Most importantly, the true colours of a crew emerge in stormy waters, not smooth sailing. Customers quickly forget the special offers and new products launched in the past year, because this is simply what is expected of a modern, world-class operator. What really makes or breaks a team is how it behaves when help is really needed. An acknowledgement of the problem, explanation of its causes and effects, and discussion of the solutions is the best option.
The second lesson from the sailors aboard the Niwa is one of competence. Do not head to the coast of Africa with plans to lay 5,000km of undersea fibre optic cable unless you are absolutely ready to perform. And do not modify the operating system of thousands of complicated mobile phones, on which your customers spend thousands of dirhams each year, unless the upgrade is already tried and tested. While Etisalat gets more than its fair share of criticism from the public and the press - as do all former monopolies - its greatest strength is its technical competence. Things work, particularly when it comes to its mobile network, which is one of the most reliable in the world. Risking that reputation on an untested piece of software is a curious choice.
The final lesson to be learnt from the sailors aboard the Niwa is that trust is slowly gained and quickly lost. A captain who loses the confidence of his crew is in deep trouble, and a company whose customers do not believe what it is telling them will always, in the long run, be beaten by one whose customers do. When customers mutiny, they seldom come back.

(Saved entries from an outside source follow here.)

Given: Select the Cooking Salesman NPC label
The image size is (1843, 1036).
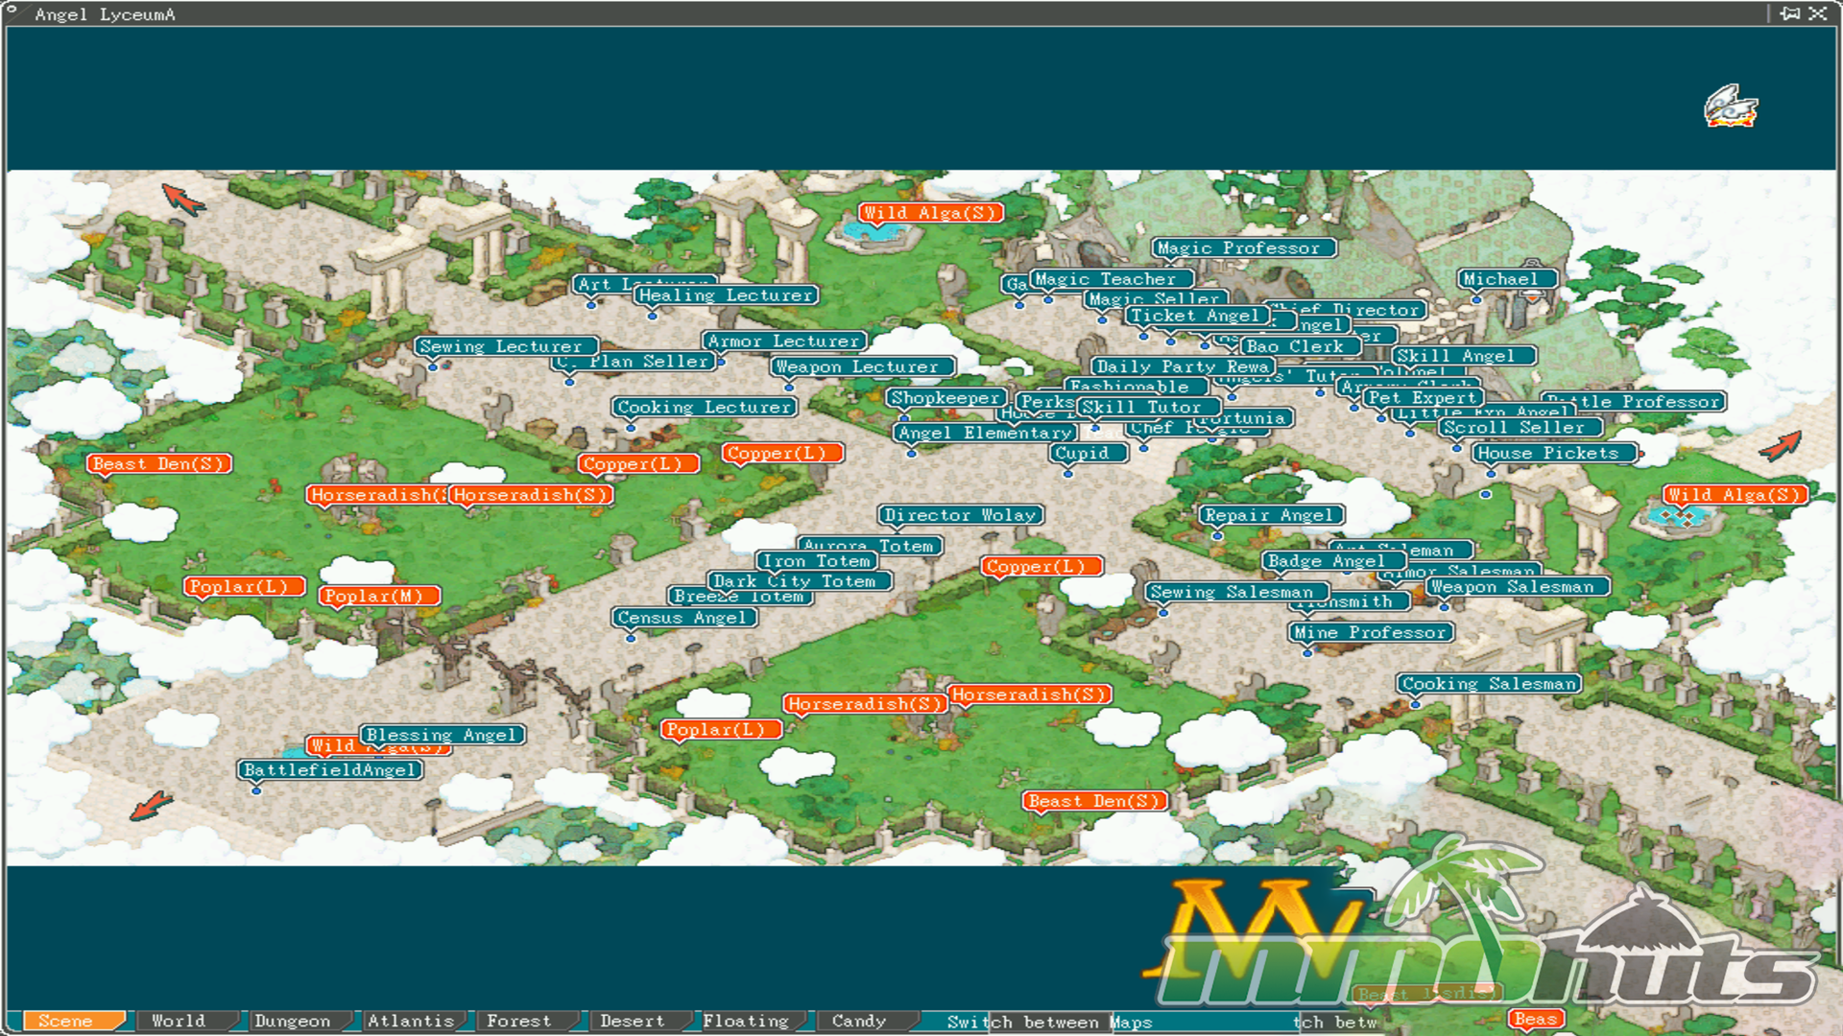Looking at the screenshot, I should click(1488, 684).
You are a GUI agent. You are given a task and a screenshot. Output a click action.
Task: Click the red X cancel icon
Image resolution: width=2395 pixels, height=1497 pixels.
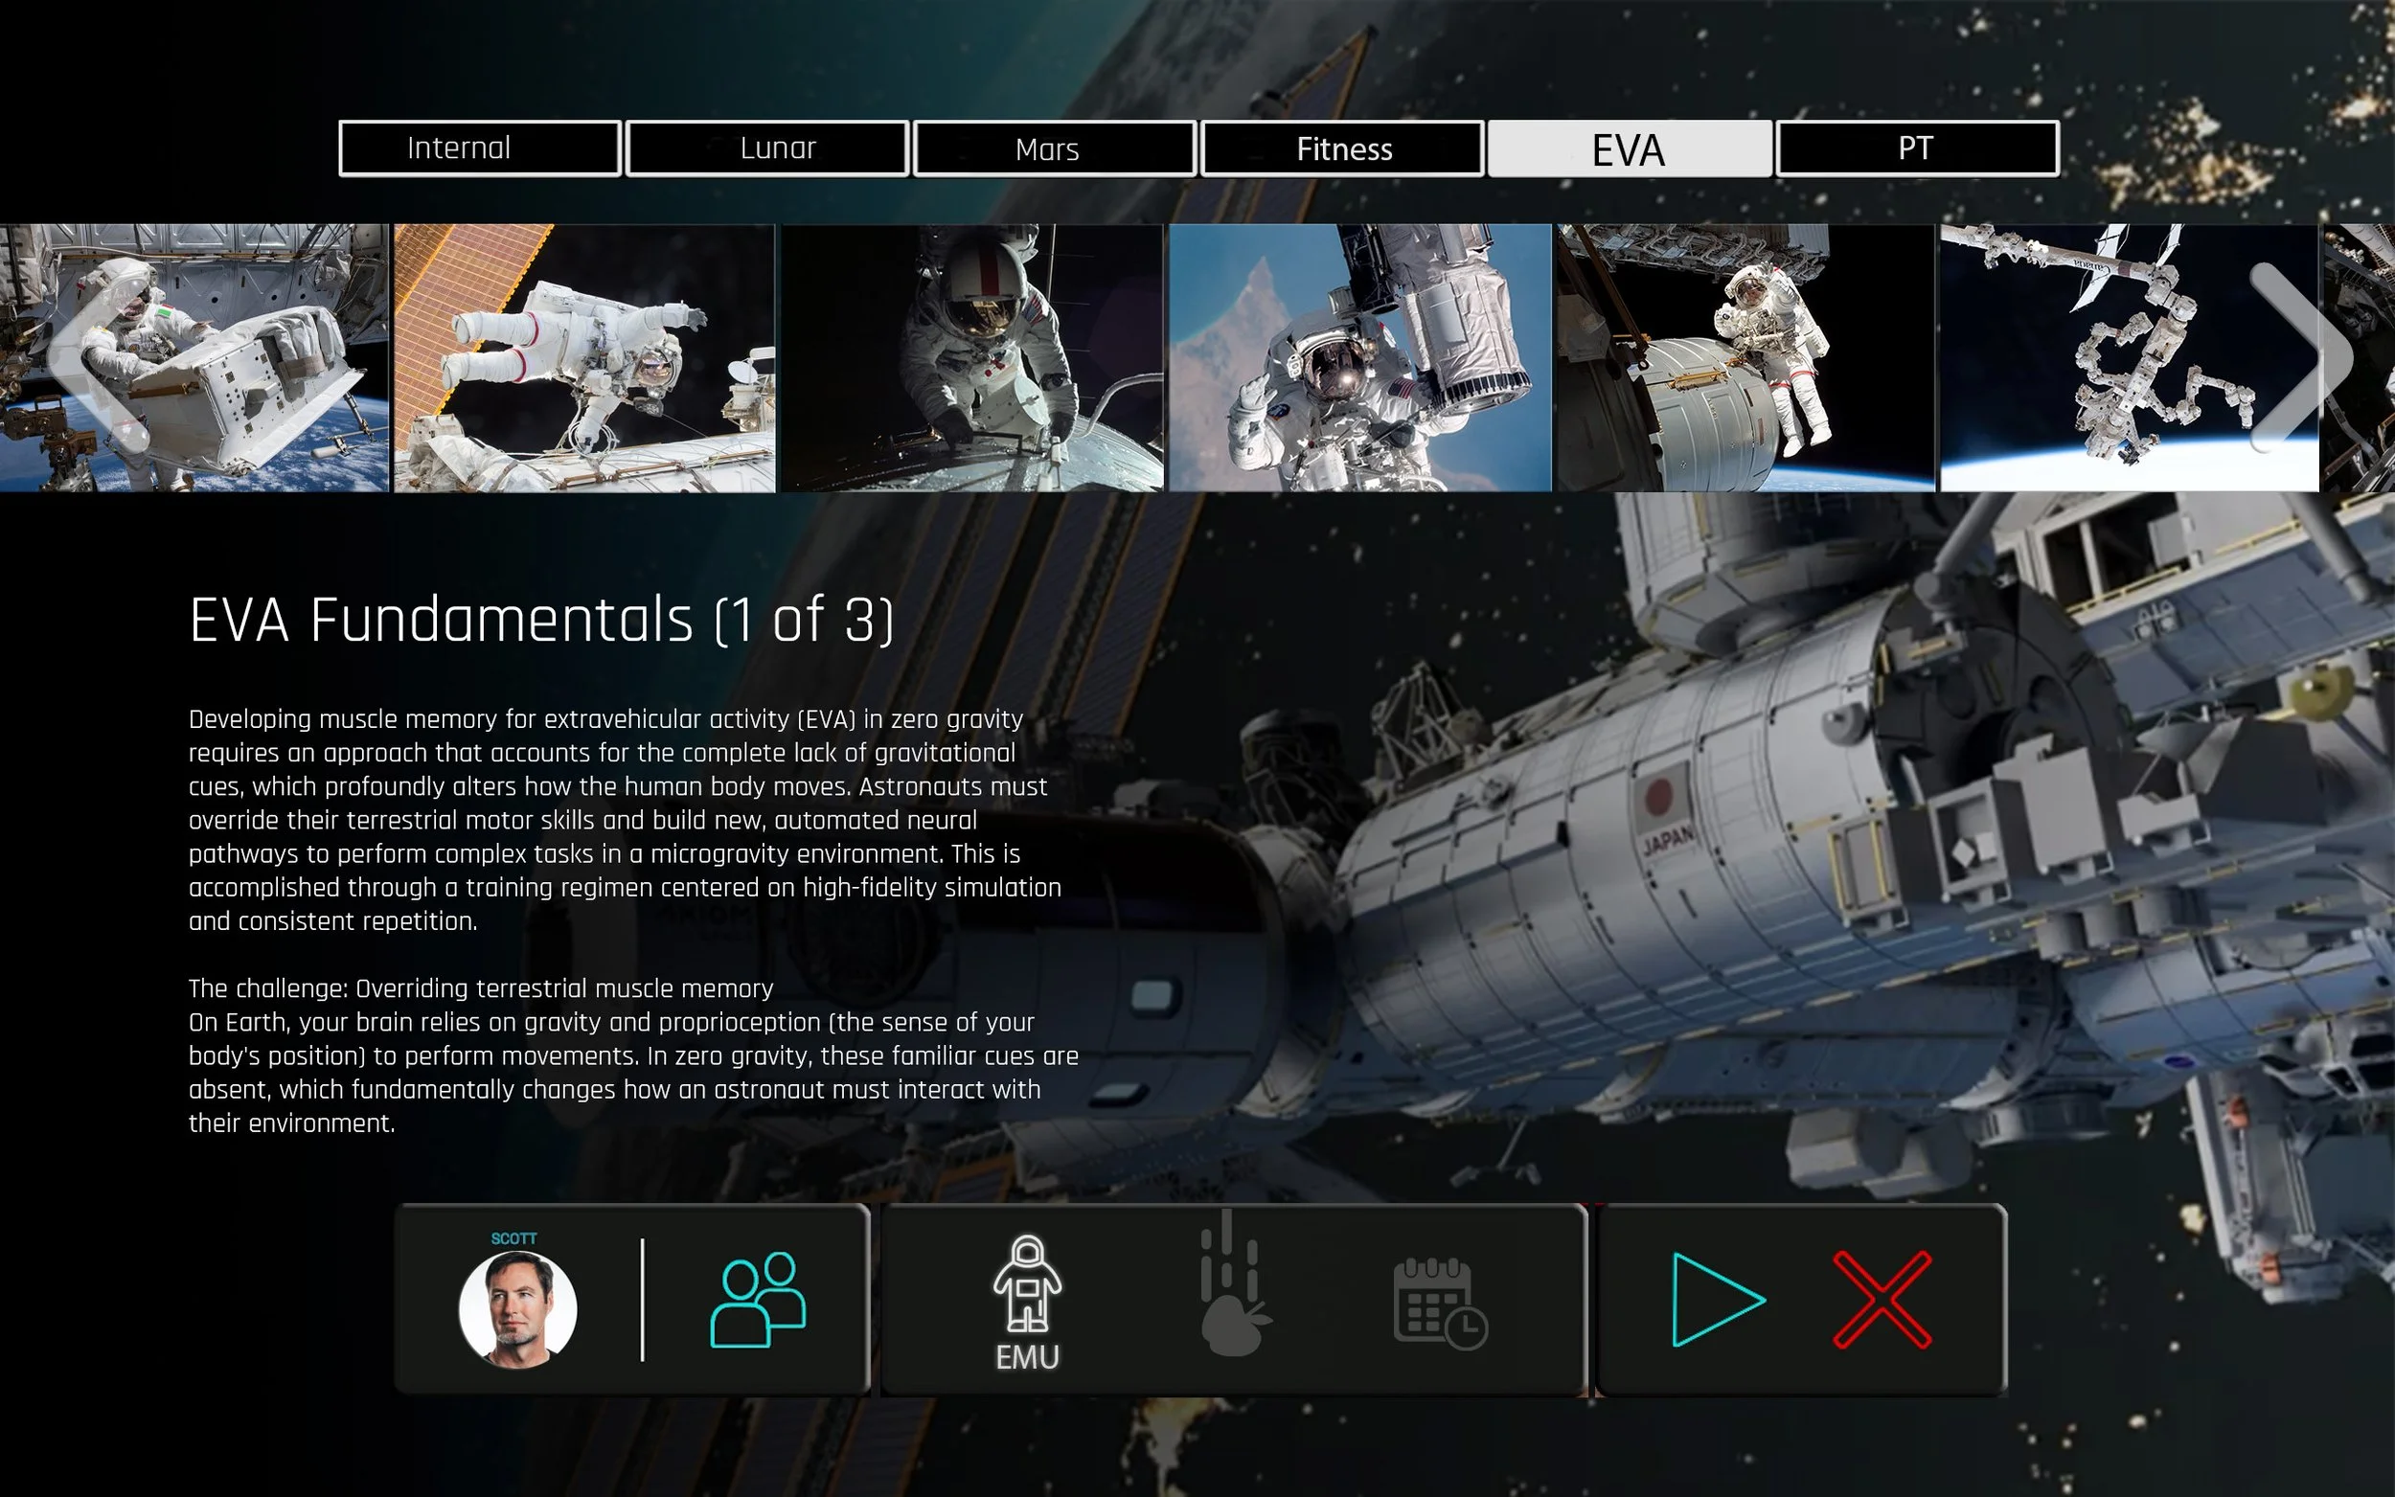click(1881, 1298)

A closer look at the software patch sent out by Etisalat suggests it is made by an American company named SS8, which provides telecoms operators with software for "lawful interception and surveillance". SS8 recently acquired a UAE company and opened a Dubai office, run by a man who helped Etisalat set up its BlackBerry system in the first place.
Most countries have laws requiring telecoms companies to co-operate with law enforcement and security services in the monitoring and interception of communications. SS8 says its business helps companies meet these requirements, and if this was the case in the UAE, Etisalat was simply complying with local laws in pushing this software to its customers. This may be the routine event that Etisalat claim it was. However, until it explains what actually happened, how many will believe that the next routine network upgrade is what they claim it to be?